It was a pretty room, high up in one of the turrets of the palace, overlooking the Abbey garden, and was full of the little elegancies and comforts which women gather about them, or which seem to grow up around, in the most unlikely places, as a natural consequence of their presence. Quaint tapestry adorned its walls, less hideous than are usually those grotesque efforts of industry, and representing pastoral scenes of love-making and simplicity, not devoid of browsing sheep, limpid streams, and fat little cupids flying about in the air. Scarfs, fans, gloves, and needlework were scattered over the room; and Mary Hamilton’s rosary of fragrant wooden beads, inlaid with gold, hung from the back of a carved oak chair, of which the cushions were triumphs of embroidery wrought by the maids-of-honour themselves. A portrait of the Queen, in her well-known velvet head-dress and voluminous ruff, smiled above the chimney-piece; and immediately under it was placed an elaborate crystal timepiece, of French workmanship, presented by her mistress to Mary Beton, and reverenced equally as a token of the royal good-will and a marvel of mechanical art. The last-named lady glanced at it with the conscious pride of possession.
‘It will be dark in less than an hour,’ said she, folding away the corner of a large square piece of embroidery on which herself and two of her companions were engaged; ‘we have done enough for one day, and these small stitches are very trying to the eyes. I expect the Queen’s summons, too, every minute, for one or other of us.’
‘She is writing letters in her cabinet,’ answered Mary Carmichael, who had her own reasons for knowing how large a packet had just gone in. ‘I could see her beautiful head bending over her table as I came down the terrace steps in the Abbey garden when I brought you in these roses.’

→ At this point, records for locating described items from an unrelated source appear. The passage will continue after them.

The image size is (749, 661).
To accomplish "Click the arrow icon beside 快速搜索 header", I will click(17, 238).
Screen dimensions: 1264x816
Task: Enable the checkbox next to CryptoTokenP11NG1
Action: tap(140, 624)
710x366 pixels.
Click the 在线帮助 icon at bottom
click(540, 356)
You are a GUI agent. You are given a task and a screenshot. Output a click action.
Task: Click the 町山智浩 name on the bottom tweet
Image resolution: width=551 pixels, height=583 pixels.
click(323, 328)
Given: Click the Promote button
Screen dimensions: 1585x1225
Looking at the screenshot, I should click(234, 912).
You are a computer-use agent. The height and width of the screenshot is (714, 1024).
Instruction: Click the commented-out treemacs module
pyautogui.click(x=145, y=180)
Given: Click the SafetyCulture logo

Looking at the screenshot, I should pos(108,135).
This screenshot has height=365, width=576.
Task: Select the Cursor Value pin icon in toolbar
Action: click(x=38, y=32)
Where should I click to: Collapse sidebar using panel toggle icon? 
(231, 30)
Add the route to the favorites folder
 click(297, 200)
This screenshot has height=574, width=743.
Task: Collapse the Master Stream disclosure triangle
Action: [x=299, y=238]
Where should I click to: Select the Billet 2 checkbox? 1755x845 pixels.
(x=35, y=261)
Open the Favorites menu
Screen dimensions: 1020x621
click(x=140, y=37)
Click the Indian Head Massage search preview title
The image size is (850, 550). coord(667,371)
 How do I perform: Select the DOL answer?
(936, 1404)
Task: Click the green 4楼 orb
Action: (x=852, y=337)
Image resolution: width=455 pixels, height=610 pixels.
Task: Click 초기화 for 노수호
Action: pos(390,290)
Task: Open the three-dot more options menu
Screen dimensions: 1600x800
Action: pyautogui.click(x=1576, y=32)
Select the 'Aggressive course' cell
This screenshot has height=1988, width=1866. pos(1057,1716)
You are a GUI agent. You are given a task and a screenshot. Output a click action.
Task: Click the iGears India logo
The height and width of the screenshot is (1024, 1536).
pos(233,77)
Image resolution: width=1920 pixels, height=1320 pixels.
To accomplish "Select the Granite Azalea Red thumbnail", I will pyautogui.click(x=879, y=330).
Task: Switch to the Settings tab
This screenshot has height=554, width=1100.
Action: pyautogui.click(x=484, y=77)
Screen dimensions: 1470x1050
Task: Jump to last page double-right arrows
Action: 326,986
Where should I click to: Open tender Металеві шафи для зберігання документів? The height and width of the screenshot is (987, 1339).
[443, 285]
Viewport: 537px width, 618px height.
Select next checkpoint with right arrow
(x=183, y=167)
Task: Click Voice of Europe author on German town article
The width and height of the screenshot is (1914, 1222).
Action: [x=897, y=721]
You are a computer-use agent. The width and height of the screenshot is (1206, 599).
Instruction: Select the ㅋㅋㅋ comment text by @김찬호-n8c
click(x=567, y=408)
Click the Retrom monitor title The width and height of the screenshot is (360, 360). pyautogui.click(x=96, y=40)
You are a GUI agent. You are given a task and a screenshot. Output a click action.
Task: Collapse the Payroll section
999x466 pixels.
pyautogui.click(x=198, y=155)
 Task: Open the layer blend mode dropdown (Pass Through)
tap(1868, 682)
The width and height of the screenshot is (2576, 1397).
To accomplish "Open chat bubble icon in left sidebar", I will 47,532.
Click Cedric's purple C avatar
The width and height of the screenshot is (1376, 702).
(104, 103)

‘You haven’t half filled the basket after all!’ exclaimed Mary Seton, who was busy arranging the flowers about the room; ‘and like your sex, my dear, you have taken care to gather plenty of thorns. If I wear a garland of them at the masque to-morrow, as I intended, I shall be a veritable Scotch thistle, not to be touched with impunity; a fitting partner for that masterful border-thief, little Jock Elliot, who cocks his bonnet and sings “Wha dare meddle wi’ me?”’
‘You have become half a borderer yourself, I think, ever since Bothwell was banished the court,’ answered the other, not quite relishing this allusion to the half-filled basket, of which the spoils were scattered in the gallery.
‘Poor Bothwell!’ answered Mary Seton, with a sigh; ‘now that is what I call a man! When he walks through the court in his armour, he looks like a tower amongst the other lords. There is not a taller or a more stalwart figure amongst all his riders, proper men though they be, except perhaps that gigantic henchman of his.’ And again the damsel sighed, and looked grave for an instant, though she was laughing merrily again the next.
‘Is he not coming back soon?’ asked Mary Hamilton, waking up from one of her fits of abstraction, and fixing her large mournful black eyes on Mary Seton’s saucy blue ones.
‘Who? which?’ asked the latter, mischievously.
‘Why, D’Amville,’ answered Mary Hamilton, absently; ‘were you not talking of him? He has been more than a year away.’